**Records provided:**
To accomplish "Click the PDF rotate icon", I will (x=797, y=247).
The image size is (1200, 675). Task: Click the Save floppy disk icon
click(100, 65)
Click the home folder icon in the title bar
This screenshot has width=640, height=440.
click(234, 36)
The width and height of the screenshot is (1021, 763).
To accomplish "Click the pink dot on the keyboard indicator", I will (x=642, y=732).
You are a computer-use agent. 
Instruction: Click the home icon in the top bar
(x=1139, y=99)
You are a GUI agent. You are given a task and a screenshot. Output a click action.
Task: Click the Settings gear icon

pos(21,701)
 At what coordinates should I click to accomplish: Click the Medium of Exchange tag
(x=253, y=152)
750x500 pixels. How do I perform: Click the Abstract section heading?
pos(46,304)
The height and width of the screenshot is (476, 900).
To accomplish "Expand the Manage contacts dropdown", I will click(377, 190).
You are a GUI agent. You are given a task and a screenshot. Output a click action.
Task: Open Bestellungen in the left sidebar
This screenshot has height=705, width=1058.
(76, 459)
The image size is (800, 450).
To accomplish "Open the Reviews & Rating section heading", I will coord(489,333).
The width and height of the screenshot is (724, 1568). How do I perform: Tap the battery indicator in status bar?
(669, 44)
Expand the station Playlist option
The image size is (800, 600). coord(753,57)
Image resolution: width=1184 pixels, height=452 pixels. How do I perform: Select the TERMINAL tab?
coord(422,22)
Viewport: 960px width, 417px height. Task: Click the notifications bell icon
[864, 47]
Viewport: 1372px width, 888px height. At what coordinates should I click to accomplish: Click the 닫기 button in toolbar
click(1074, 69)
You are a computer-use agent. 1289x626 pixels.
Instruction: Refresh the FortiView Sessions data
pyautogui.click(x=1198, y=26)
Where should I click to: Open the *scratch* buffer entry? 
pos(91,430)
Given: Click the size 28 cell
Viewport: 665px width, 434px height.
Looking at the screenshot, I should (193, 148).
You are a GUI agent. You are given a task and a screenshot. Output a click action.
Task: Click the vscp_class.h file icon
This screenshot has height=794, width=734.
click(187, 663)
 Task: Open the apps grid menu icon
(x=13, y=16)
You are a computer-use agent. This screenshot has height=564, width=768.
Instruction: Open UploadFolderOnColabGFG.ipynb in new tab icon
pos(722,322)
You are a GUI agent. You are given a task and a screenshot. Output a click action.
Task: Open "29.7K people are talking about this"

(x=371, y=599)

**Task brief:** Copy out every line of the listing above that contains the word "pixels".

**Reply:**
750x500 pixels. How do I perform: Click the Abstract section heading?
Image resolution: width=1184 pixels, height=452 pixels. How do I perform: Select the TERMINAL tab?
You are a computer-use agent. 1289x626 pixels.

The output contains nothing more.